一,前言:
Wikipedia提供了一个IRC通道,其中会记录所有用户对Wiki编辑。我们将在Flink中读取此通道,并计算每个用户在给定时间窗口内编辑的字节数。用flink实现如上功能将非常简单便捷,通过本次的学习希望对flink的认知更进一步,从而有能力写出更为复杂的专业应用。
二,快速构建maven工程
使用Flink Maven Archetype来创建我们的项目结构,运行命令如下:
$ mvn archetype:generate \
-DarchetypeGroupId=org.apache.flink \
-DarchetypeArtifactId=flink-quickstart-java \
-DarchetypeVersion=1.8.0 \
-DgroupId=wiki-edits \
-DartifactId=wiki-edits \
-Dversion=0.1 \
-Dpackage=wikiedits \
-DinteractiveMode=false
查看目录结构:
$ tree wiki-edits
wiki-edits/
├── pom.xml
└── src
└── main
├── java
│ └── wikiedits
│ ├── BatchJob.java
│ └── StreamingJob.java
└── resources
└── log4j.properties
添加pom依赖关系:
<dependencies>
<dependency>
<groupId>org.apache.flink</groupId>
<artifactId>flink-java</artifactId>
<version>${flink.version}</version>
</dependency>
<dependency>
<groupId>org.apache.flink</groupId>
<artifactId>flink-streaming-java_2.11</artifactId>
<version>${flink.version}</version>
</dependency>
<dependency>
<groupId>org.apache.flink</groupId>
<artifactId>flink-clients_2.11</artifactId>
<version>${flink.version}</version>
</dependency>
<dependency>
<groupId>org.apache.flink</groupId>
<artifactId>flink-connector-wikiedits_2.11</artifactId>
<version>${flink.version}</version>
</dependency>
</dependencies>
三,flink编码
启动IDE编码工具,创建文件:src/main/java/wikiedits/WikipediaAnalysis.java
package wikiedits;
import org.apache.flink.api.common.functions.FoldFunction;
import org.apache.flink.api.java.functions.KeySelector;
import org.apache.flink.api.java.tuple.Tuple2;
import org.apache.flink.streaming.api.datastream.DataStream;
import org.apache.flink.streaming.api.datastream.KeyedStream;
import org.apache.flink.streaming.api.environment.StreamExecutionEnvironment;
import org.apache.flink.streaming.api.windowing.time.Time;
import org.apache.flink.streaming.connectors.wikiedits.WikipediaEditEvent;
import org.apache.flink.streaming.connectors.wikiedits.WikipediaEditsSource;
public class WikipediaAnalysis {
public static void main(String[] args) throws Exception {
//Flink程序首先是创建一个StreamExecutionEnvironment(或者批处理的 ExecutionEnvironment),这可用于设置执行参数并创建从外部系统读取的源。
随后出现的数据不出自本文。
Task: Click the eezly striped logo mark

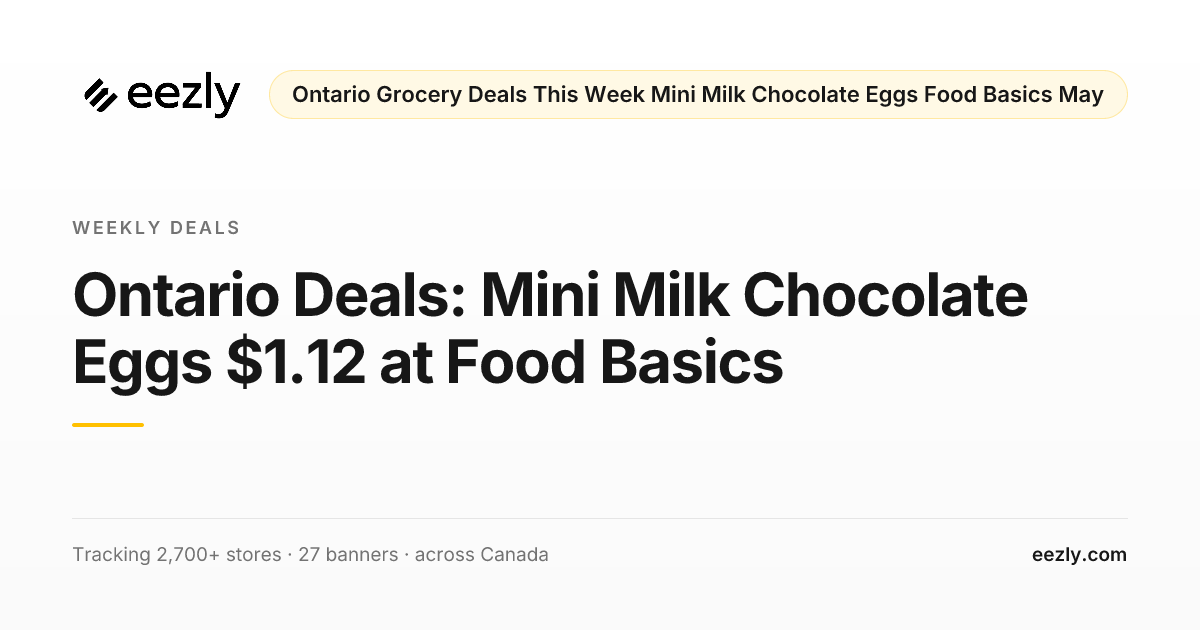Action: click(101, 95)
StreamExecutionEnvironment see = StreamExecutionEnvironment.getExecutionEnvironment();
//添加wiki的数据源
DataStream<WikipediaEditEvent> edits = see.addSource(new WikipediaEditsSource());
//keyby方法将同一个用户名的数据聚集在一起
KeyedStream<WikipediaEditEvent, String> keyedEdits = edits
.keyBy(new KeySelector<WikipediaEditEvent, String>() {
@Override
public String getKey(WikipediaEditEvent event) {
return event.getUser();
}
});
//聚合计算5秒内累计
DataStream<Tuple2<String, Long>> result = keyedEdits
.timeWindow(Time.seconds(5))
.fold(new Tuple2<>("", 0L), new FoldFunction<WikipediaEditEvent, Tuple2<String, Long>>() {
@Override
public Tuple2<String, Long> fold(Tuple2<String, Long> acc, WikipediaEditEvent event) {
acc.f0 = event.getUser();
acc.f1 += event.getByteDiff();
return acc;
}
});
result.print();
//执行代码
see.execute();
}
}
使用Maven在IDE或命令行上运行此示例:
$ mvn clean package #构建我们的项目
$ mvn exec:java -Dexec.mainClass=wikiedits.WikipediaAnalysis #执行我们的主类
输出应该类似于:
1> (Fenix down,114)
6> (AnomieBOT,155)
8> (BD2412bot,-3690)
7> (IgnorantArmies,49)
3> (Ckh3111,69)
5> (Slade360,0)
7> (Narutolovehinata5,2195)
6> (Vuyisa2001,79)
4> (Ms Sarah Welch,269)
4> (KasparBot,-245)
四,提交flink集群运行,并将结果写入kafka
1,接着之前的项目,添加maven依赖:
<dependency>
<groupId>org.apache.flink</groupId>
<artifactId>flink-connector-kafka-0.11_2.11</artifactId>
<version>${flink.version}</version>
</dependency>
2,在WikipediaAnalysis类中 添加如下代码:(可以替换result.print() )
result
.map(new MapFunction<Tuple2<String,Long>, String>() {
@Override
public String map(Tuple2<String, Long> tuple) {
return tuple.toString();
}
})
.addSink(new FlinkKafkaProducer011<>("localhost:9092", "wiki-result", new SimpleStringSchema()));
3,导入相关类:
import org.apache.flink.streaming.connectors.kafka.FlinkKafkaProducer011;
import org.apache.flink.api.common.serialization.SimpleStringSchema;
import org.apache.flink.api.common.functions.MapFunction;
4,使用Maven命令构建项目,打包后生成的jar文件将位于target
子文件夹中:target/wiki-edits-0.1.jar
$ mvn clean package
5,创建kafka的topic
$ cd my/kafka/directory
$ bin/kafka-topics.sh --create --zookeeper localhost:2181 --replication-factor 1 --partitions 1 --topic wiki-results
6,启动flink并提交jar到集群
$ cd my/flink/directory
$ bin/start-cluster.sh
$ bin/flink run -c wikiedits.WikipediaAnalysis path/to/wikiedits-0.1.jar
正常运行日志如下:
03/08/2016 15:09:27 Job execution switched to status RUNNING.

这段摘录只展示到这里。